In this May 7, 2009 file photo, Chinese Vice Premier Wang Qishan (L) shakes hands with European Union Commissioner for Trade Catherine Ashton prior to the Second China-EU High Level Economic and Trade Dialog at the EU headquarters in Brussels. [Xinhua]
BRUSSELS: European Union (EU) Trade Commissioner Catherine Ashton started a week-long trip to China on Sunday, her first one to the country since she assumed office last October.
Bilateral trade and investment have been affected by the ongoing global financial crisis, and the EU's frequent use of anti-dumping measures against Chinese products have incurred criticism from Beijing.
Under such circumstances, Ashton's visit is viewed as a golden opportunity for the two trading powers to refresh their economic ties in the face of the economic downturn.
Follow-up to High-level Dialogue
Ashton's visit to China is "to further discussions on trade and investment issues in her capacity as co-chair of the EU-China High Level Economic and Trade Dialogue (HED)," the European Commission said in a press release ahead of her visit.
In May, Ashton and Chinese Vice Premier Wang Qishan held talks in Brussels as co-chairs of HED, which is designed to set the strategic direction for bilateral economic relationship and identify challenges and opportunities.
Ashton's trip was explained as a chance for the commissioner to follow on the high-level economic dialogue.
The commission said talks in Beijing will continue in the same spirit as in the dialogue in Brussels, focusing on the common goal of achieving a deal in the Doha Round of world trade talks, as well as identifying opportunities for further bilateral trade and investment.
At HED, both sides agreed they should boost trade and investment in the face of the current international financial crisis.
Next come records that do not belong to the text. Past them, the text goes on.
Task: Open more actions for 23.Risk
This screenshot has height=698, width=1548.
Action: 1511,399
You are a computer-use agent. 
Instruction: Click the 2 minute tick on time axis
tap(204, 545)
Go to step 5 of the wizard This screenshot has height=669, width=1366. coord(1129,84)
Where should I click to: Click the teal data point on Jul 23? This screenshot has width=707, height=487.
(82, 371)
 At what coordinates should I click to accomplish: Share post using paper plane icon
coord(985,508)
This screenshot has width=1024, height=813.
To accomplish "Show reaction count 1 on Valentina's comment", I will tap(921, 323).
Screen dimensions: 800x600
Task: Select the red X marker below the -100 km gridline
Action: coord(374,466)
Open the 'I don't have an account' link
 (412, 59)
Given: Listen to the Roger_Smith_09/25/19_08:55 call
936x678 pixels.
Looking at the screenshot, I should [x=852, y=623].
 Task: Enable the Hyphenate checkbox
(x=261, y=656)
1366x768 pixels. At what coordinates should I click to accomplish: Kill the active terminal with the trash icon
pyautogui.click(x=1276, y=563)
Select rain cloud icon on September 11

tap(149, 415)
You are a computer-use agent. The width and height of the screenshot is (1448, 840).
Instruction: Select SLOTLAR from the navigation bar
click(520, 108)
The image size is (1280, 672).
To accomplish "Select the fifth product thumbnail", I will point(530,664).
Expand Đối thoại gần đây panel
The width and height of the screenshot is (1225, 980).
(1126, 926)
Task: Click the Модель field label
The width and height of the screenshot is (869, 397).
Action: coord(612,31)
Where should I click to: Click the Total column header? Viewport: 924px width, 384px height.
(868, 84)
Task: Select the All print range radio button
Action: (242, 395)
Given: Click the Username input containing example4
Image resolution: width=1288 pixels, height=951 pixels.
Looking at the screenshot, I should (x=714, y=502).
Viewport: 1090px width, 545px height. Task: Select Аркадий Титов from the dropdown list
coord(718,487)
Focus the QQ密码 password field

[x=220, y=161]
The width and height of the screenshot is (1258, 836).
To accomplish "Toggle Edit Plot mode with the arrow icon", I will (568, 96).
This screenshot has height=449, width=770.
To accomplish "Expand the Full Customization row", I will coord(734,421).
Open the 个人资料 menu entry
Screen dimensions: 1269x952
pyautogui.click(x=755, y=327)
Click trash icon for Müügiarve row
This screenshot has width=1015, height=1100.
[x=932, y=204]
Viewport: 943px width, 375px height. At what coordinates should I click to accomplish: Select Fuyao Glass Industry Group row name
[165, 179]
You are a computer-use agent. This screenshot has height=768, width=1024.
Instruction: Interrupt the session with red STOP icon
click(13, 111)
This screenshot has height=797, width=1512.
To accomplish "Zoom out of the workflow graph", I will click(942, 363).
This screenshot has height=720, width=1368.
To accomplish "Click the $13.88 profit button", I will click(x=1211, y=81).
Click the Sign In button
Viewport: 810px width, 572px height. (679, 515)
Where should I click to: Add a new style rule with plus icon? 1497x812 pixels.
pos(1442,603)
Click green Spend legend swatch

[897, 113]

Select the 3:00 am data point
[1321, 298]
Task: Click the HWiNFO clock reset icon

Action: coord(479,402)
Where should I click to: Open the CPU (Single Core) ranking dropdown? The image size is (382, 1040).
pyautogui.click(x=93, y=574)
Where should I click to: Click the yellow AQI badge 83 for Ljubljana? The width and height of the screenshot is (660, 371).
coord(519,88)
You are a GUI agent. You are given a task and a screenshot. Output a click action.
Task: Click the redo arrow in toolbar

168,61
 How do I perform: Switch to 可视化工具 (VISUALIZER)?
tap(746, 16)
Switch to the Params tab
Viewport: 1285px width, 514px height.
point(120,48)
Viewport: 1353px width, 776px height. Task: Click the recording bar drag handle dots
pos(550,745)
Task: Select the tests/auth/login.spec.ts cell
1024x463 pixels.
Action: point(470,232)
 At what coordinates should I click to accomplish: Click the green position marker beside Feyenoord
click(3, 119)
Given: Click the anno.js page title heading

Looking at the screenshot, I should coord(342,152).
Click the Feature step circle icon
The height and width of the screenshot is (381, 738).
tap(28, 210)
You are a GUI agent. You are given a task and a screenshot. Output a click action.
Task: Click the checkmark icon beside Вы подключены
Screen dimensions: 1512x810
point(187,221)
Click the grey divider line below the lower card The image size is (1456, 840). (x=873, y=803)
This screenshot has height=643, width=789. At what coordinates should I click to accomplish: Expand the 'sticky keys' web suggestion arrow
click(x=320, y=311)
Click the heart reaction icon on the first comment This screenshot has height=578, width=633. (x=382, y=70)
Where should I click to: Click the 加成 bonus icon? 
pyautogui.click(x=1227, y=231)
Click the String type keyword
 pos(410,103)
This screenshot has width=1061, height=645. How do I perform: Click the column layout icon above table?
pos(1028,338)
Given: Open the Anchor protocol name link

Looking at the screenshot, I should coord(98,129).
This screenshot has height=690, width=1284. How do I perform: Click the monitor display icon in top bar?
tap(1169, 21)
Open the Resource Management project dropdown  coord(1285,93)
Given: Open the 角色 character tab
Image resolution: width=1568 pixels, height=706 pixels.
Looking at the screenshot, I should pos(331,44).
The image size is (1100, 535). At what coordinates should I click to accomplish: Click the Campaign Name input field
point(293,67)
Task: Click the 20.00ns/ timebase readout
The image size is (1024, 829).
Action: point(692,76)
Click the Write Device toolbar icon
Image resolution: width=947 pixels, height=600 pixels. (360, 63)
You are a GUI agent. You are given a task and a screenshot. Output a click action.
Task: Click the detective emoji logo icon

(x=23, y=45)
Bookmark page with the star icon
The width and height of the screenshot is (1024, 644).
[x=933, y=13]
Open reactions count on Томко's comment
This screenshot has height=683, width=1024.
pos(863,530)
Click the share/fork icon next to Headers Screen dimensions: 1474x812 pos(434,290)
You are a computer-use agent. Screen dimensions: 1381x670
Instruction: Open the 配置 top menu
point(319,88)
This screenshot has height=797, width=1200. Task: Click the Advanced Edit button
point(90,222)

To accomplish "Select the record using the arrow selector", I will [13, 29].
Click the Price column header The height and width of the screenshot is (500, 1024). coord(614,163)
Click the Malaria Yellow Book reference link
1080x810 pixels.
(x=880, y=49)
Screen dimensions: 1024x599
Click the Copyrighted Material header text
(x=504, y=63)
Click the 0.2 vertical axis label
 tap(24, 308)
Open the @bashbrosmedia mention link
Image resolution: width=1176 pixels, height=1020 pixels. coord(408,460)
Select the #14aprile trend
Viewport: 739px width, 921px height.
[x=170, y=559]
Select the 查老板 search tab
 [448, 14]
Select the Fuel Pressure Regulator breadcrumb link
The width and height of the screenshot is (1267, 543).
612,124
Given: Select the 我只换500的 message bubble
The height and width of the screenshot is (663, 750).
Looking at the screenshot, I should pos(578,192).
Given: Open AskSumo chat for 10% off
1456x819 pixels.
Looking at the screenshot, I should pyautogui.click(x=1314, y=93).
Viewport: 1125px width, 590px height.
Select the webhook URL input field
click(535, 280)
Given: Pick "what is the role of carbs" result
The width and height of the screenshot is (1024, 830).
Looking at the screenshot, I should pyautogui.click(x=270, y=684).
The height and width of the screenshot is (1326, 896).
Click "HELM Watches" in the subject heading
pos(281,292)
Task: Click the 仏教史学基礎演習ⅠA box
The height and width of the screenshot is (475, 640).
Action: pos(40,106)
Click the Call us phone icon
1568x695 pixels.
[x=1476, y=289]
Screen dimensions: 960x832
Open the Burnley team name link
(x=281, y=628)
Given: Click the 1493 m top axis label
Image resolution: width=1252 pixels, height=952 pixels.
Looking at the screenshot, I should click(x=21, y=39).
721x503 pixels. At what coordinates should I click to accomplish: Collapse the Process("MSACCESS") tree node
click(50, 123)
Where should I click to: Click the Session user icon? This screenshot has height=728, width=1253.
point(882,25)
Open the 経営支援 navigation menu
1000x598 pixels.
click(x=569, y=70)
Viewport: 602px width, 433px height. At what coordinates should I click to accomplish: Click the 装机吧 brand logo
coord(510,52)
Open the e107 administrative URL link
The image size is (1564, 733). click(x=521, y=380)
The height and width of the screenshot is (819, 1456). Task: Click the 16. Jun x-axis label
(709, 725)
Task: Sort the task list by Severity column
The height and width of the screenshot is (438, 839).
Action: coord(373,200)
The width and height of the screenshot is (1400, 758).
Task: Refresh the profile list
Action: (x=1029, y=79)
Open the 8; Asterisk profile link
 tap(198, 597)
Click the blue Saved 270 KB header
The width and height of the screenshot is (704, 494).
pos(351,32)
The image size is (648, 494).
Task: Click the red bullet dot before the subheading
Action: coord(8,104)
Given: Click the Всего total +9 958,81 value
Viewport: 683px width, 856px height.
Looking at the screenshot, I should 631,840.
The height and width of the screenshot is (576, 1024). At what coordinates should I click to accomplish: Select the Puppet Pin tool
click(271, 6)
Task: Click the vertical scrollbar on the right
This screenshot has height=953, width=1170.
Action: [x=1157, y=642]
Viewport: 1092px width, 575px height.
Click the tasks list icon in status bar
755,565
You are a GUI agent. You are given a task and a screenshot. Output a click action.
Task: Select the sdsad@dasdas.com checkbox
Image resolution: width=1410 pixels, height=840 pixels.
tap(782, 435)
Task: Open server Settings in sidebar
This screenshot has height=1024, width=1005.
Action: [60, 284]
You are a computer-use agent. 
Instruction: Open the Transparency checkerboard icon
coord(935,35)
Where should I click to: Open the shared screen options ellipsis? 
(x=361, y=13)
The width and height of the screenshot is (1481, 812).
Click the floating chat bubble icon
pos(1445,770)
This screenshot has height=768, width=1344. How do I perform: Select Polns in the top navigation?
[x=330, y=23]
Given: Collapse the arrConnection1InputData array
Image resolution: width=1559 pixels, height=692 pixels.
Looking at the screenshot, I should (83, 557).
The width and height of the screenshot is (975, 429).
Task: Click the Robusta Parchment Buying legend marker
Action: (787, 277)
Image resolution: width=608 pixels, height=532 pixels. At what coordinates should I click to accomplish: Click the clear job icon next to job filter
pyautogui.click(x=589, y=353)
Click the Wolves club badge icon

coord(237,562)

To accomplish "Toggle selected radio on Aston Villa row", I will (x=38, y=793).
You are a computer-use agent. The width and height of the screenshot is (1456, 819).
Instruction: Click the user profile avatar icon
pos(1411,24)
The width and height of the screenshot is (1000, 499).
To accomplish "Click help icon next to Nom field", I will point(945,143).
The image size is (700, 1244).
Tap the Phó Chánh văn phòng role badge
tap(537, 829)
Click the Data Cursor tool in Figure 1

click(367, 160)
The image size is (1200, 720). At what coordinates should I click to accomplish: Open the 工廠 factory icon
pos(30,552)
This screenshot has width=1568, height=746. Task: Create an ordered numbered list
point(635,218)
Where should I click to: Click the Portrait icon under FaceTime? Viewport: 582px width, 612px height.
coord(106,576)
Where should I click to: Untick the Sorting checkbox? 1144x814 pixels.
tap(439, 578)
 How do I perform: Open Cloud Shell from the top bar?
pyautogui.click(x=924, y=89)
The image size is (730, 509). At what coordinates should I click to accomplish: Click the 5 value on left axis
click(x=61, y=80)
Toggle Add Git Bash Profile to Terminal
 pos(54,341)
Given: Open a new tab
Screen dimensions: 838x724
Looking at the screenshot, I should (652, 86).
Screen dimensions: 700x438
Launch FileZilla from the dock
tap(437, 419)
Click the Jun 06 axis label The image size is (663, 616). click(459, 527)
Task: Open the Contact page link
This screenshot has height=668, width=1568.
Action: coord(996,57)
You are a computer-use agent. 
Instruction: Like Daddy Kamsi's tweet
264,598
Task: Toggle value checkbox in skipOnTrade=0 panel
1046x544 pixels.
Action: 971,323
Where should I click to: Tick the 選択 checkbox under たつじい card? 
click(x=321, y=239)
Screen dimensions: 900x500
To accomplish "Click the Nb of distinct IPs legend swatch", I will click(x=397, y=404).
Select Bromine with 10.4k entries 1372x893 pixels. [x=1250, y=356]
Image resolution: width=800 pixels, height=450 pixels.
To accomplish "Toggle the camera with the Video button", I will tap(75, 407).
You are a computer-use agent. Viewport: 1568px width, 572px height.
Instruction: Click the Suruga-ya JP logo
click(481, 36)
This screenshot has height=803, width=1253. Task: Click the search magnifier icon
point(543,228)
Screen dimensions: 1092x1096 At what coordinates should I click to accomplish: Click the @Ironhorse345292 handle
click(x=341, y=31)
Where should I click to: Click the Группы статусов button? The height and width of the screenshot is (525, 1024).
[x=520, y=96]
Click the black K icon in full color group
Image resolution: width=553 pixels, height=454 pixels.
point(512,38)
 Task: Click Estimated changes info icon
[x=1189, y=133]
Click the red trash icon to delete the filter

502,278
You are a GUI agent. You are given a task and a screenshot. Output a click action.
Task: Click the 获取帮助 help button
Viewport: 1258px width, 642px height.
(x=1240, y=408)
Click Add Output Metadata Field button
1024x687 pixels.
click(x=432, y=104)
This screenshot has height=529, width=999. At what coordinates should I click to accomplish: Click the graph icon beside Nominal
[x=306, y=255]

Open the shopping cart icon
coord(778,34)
Figures recently released by the Chinese Ministry of Commerce showed that due to dwindling demand amid the crisis, trade and investment between China and the EU slumped in the first half of this year, with trade volume falling 20.9 percent year on year and the value of the EU's investment in China declining 2 percent.
Various Issues On Agenda
Ashton traveled to Beijing after she attended a ministerial-level meeting aimed at reviving the Doha Round in India.
At the meeting, all key members of the World Trade Organization (WTO), including the EU and China, reached a consensus to restart negotiations on the long-stalled Doha Round later this month and reaffirmed the target of achieving a deal by the end of next year.
Putting the conclusion of Doha Round as a top priority during her term, Ashton wants to build on the momentum and seek common ground with China.
"The EU and China share common goals in trade and investment, including for the Doha Round and in our bilateral relationship," she said.